(PROBLEM STATEMENT): Please answer from the forum post on swap routines: if L::T is not Assignable or CopyConstructible, in which namespace should a swap() routine be declared?

(EXCERPTED TEXT):
No. In practical terms std::sort relies on the processes of overload
resolution and argument dependent look-up to select the best matching
swap() routine to use for a given type. Moreover, the program will use
the general std::swap() function template for any type without a
specialized swap() routine.

In logical terms, what sense would it make for a program ever to have
more than one swap routine implemented for any type? Because no matter
how complicated or involved swapping two L::T<X> objects may be, a
single routine will always be able to implement the swap operation
completely and optimally. So it stands to reason that any swap()
routine passed to std::sort() would have to be better than the swap()
routine it preempts. Or to put it another way, any swap() routine good
enough to be used once, is also a routine good enough to be used every
time.

>    More specifically: In which namespace would I put it?
>    -- Namespace C is not related to the type std::pair< int, L::T<X> >,
>       so C::swap() would not be found.
>    -- I cannot specialize std::swap<>() partially,
>       and I must not overload it.

If L::T is not Assignable or CopyConstructible, then a swap() routine
should be declared in the type's namespace, which is L in this case.

     template <class X>
     void swap<

>    -- I should not intrude into namespace L of the alien library.

Why not? Either L::T should have its own swap routine or it should not.

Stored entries
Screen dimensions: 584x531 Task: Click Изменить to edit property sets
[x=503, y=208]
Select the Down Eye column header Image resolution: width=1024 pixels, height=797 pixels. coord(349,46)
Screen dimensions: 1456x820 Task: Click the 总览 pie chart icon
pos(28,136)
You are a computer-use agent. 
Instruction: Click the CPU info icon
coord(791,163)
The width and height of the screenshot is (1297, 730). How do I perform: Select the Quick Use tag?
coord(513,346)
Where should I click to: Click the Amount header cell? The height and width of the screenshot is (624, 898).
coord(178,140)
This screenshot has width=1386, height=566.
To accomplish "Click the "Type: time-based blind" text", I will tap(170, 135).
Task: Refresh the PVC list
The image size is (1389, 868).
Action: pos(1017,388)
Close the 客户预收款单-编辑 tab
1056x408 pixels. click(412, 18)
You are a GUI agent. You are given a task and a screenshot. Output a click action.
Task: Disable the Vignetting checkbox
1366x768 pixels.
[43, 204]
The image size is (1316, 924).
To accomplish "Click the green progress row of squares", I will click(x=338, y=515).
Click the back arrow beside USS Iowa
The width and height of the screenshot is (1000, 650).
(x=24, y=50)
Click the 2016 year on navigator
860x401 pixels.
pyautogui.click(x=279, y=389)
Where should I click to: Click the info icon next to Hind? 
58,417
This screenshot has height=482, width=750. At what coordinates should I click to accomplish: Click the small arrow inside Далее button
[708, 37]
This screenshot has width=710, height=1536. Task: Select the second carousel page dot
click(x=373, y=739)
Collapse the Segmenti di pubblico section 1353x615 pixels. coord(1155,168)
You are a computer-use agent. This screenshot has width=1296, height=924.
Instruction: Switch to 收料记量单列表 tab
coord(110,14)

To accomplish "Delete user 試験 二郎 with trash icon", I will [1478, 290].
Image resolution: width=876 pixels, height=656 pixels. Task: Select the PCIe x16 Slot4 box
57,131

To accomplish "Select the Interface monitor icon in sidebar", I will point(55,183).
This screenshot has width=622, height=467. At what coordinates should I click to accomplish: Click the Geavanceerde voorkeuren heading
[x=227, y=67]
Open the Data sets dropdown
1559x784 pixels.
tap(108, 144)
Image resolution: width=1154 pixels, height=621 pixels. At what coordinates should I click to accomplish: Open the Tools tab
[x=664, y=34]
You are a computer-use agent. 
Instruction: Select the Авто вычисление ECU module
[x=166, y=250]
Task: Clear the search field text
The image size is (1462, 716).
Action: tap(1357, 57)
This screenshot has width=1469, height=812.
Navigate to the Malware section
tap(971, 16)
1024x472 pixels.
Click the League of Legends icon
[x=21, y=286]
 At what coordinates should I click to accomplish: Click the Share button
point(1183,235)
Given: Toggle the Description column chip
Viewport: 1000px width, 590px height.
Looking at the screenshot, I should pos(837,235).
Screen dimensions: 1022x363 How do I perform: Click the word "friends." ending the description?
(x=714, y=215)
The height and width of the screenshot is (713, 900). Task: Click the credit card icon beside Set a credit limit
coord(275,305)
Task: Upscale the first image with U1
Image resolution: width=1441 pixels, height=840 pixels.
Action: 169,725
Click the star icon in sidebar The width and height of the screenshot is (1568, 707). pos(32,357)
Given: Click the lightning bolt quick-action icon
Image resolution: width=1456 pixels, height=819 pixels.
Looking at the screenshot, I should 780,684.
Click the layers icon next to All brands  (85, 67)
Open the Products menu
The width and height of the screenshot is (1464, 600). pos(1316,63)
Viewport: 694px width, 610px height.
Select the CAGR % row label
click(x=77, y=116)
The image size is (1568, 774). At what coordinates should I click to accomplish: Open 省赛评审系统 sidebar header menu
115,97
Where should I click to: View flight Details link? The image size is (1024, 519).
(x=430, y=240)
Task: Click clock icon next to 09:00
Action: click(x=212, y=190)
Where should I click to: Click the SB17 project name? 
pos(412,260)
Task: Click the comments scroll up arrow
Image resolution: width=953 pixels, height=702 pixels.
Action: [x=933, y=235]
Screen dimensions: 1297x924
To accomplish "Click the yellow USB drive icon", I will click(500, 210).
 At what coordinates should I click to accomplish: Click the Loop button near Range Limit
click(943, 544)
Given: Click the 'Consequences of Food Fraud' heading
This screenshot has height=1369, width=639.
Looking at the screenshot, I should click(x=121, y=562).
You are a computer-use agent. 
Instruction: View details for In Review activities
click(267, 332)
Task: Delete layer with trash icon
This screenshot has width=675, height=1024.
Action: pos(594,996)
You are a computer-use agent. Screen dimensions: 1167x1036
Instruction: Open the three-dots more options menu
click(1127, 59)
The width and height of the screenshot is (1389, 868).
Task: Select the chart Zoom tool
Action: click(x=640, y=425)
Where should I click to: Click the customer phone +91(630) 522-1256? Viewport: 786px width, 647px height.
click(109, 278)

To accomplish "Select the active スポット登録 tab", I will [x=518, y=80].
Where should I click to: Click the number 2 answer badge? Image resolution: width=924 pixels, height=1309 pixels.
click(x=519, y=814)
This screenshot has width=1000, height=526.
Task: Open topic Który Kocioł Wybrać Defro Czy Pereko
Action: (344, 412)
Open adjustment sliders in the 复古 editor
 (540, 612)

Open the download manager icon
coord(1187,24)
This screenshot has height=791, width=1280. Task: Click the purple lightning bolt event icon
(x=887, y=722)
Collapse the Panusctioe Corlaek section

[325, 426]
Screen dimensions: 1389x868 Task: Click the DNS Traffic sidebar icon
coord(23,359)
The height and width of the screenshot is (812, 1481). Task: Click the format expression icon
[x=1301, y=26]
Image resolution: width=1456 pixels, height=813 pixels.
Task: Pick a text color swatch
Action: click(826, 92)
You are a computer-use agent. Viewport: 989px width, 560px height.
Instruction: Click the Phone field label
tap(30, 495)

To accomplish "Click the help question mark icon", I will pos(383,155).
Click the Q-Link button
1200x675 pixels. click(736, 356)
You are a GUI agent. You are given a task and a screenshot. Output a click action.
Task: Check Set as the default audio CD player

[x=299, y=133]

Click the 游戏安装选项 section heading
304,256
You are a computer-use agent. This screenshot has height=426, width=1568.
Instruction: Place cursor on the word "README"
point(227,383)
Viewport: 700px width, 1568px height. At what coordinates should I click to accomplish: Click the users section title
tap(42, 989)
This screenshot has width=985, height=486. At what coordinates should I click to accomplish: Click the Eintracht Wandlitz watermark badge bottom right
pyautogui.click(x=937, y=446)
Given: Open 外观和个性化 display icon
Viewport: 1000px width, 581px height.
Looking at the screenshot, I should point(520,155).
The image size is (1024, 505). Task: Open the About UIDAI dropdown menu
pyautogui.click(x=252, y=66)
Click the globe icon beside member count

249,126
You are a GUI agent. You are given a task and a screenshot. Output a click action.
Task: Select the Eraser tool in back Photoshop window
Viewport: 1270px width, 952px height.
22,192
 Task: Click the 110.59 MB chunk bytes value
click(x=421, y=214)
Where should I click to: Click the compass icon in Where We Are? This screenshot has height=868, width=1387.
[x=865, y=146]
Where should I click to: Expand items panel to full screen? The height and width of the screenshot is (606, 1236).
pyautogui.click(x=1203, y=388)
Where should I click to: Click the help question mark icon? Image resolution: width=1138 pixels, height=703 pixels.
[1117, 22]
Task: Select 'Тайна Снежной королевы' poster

(RESULT): In the type's namespace, which is L.